* **What is expected**:
Examine the data line by line and report how many lines include the word "swatch", with no additional output.

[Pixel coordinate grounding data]
......
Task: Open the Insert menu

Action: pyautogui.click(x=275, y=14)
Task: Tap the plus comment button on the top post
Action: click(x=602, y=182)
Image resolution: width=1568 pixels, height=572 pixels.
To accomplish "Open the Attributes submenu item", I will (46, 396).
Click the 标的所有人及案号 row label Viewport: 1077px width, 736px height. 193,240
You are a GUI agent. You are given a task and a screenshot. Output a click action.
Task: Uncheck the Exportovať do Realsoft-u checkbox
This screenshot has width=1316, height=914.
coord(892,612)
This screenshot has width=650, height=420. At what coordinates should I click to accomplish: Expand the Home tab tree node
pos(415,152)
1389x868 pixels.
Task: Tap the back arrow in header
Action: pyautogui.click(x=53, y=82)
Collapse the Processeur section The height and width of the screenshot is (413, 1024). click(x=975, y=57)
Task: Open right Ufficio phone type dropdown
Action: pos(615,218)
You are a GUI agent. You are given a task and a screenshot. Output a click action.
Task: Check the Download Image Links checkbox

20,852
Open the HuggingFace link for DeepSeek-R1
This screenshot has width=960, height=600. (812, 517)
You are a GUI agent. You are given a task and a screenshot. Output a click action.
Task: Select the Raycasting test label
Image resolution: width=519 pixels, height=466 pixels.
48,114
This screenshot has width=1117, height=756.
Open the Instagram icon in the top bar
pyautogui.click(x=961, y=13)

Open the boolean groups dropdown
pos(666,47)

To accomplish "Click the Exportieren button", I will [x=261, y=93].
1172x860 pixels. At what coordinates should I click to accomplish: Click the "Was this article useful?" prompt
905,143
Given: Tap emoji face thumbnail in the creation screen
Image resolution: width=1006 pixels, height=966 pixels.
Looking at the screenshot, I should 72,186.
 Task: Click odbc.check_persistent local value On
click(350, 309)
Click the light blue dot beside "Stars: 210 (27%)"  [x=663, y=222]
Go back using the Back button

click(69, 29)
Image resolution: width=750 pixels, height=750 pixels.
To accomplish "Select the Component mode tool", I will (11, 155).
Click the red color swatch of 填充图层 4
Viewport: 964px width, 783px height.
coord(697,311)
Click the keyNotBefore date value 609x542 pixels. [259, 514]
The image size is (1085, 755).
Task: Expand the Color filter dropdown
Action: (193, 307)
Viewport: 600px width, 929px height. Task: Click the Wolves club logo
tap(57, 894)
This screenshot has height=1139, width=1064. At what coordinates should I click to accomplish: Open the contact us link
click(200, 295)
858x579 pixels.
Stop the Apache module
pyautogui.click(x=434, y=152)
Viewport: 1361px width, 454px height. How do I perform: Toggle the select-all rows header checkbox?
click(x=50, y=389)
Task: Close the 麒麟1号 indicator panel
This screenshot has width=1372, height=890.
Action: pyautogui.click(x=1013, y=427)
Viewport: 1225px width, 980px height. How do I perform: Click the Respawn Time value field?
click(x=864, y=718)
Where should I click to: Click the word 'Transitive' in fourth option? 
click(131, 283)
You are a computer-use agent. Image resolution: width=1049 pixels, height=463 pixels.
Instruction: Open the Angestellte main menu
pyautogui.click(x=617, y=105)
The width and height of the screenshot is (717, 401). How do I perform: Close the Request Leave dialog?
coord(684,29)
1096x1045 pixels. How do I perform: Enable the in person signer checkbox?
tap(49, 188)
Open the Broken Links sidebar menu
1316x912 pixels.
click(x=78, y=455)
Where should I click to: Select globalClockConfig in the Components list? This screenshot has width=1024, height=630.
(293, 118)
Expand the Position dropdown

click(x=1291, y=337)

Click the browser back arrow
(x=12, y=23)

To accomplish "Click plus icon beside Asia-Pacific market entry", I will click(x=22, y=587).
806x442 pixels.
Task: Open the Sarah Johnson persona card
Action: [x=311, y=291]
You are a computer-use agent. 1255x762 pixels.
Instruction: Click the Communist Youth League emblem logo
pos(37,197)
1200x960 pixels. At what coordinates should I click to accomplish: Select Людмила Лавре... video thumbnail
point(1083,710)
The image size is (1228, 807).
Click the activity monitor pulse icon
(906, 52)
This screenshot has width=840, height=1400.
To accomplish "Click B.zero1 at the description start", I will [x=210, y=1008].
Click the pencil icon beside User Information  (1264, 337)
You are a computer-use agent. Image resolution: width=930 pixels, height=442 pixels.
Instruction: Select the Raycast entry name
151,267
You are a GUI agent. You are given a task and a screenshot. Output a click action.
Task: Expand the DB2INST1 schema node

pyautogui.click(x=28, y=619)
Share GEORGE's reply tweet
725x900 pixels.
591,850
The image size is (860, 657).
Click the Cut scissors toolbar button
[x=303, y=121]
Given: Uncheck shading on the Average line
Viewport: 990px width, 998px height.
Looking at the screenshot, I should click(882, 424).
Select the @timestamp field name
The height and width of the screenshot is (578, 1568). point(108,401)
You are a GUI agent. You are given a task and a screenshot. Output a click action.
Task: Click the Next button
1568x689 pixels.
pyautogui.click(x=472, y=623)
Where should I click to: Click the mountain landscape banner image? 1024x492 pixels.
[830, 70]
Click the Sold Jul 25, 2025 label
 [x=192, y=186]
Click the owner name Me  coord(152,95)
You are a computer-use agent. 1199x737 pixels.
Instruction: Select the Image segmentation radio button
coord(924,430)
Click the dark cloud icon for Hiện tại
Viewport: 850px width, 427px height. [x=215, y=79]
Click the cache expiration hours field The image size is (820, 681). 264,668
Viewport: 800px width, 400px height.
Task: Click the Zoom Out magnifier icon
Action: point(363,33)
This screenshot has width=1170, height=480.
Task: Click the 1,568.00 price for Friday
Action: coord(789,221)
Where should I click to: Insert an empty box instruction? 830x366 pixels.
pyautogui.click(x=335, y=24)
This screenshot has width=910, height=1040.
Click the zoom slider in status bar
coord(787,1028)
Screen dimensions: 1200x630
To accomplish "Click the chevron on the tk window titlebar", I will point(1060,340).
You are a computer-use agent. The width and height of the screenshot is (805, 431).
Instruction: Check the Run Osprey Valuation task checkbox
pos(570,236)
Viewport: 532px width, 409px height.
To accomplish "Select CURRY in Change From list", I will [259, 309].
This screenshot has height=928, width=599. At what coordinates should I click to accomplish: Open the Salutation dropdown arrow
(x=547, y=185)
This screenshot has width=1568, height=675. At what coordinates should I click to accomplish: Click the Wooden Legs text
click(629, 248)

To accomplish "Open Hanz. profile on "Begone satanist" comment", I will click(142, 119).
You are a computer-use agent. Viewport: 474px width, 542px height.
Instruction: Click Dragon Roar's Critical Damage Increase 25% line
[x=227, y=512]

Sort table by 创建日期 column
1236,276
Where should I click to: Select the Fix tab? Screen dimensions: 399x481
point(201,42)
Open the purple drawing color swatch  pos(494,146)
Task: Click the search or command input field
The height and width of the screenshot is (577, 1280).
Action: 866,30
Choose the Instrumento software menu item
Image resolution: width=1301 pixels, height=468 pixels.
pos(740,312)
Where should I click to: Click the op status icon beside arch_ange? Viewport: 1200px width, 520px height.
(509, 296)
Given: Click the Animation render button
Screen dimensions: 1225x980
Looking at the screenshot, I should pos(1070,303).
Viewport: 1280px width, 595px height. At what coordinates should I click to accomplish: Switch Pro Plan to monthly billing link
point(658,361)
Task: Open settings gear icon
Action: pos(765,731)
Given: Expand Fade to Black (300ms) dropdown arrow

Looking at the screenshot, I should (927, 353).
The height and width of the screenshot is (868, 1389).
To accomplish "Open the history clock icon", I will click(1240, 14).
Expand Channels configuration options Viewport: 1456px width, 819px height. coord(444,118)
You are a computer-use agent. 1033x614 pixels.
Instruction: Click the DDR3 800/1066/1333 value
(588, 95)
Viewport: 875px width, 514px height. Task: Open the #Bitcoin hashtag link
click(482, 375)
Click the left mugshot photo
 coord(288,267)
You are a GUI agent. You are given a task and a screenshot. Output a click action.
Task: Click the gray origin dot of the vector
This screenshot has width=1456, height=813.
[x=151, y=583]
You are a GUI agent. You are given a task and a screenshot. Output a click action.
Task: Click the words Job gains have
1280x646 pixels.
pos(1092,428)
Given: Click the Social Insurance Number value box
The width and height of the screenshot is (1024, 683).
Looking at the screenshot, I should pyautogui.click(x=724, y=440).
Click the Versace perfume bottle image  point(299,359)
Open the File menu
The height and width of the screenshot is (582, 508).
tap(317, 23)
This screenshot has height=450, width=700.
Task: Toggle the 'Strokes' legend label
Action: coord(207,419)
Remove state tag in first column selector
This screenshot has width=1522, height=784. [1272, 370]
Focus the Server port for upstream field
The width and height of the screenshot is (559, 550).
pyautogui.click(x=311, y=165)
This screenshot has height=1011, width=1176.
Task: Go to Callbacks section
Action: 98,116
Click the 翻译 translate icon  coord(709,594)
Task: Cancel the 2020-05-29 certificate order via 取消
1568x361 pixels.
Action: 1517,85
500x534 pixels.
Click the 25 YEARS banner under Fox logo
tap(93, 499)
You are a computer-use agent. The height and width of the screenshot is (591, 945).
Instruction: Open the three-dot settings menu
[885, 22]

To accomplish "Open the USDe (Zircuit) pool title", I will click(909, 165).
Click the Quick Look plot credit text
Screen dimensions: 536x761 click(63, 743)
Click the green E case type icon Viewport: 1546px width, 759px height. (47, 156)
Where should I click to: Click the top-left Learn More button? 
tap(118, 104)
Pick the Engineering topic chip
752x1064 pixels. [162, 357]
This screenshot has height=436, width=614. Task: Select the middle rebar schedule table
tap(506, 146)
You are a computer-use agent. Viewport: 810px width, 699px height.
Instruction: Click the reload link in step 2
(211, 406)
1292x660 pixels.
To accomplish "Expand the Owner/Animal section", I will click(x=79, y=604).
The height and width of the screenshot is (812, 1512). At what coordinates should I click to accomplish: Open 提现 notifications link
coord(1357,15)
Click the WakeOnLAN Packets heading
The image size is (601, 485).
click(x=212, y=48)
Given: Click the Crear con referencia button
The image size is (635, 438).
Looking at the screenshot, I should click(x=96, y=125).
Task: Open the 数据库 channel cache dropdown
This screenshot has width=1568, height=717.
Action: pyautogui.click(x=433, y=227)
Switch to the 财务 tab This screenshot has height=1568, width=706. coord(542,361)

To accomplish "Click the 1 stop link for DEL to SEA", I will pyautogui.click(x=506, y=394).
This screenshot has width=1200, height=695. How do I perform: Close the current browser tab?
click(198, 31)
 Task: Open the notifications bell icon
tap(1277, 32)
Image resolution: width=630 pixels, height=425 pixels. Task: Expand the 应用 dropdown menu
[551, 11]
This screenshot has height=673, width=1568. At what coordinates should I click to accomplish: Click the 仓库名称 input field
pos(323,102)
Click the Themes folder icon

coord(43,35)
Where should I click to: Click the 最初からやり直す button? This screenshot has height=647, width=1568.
......
* **Answer space**:
2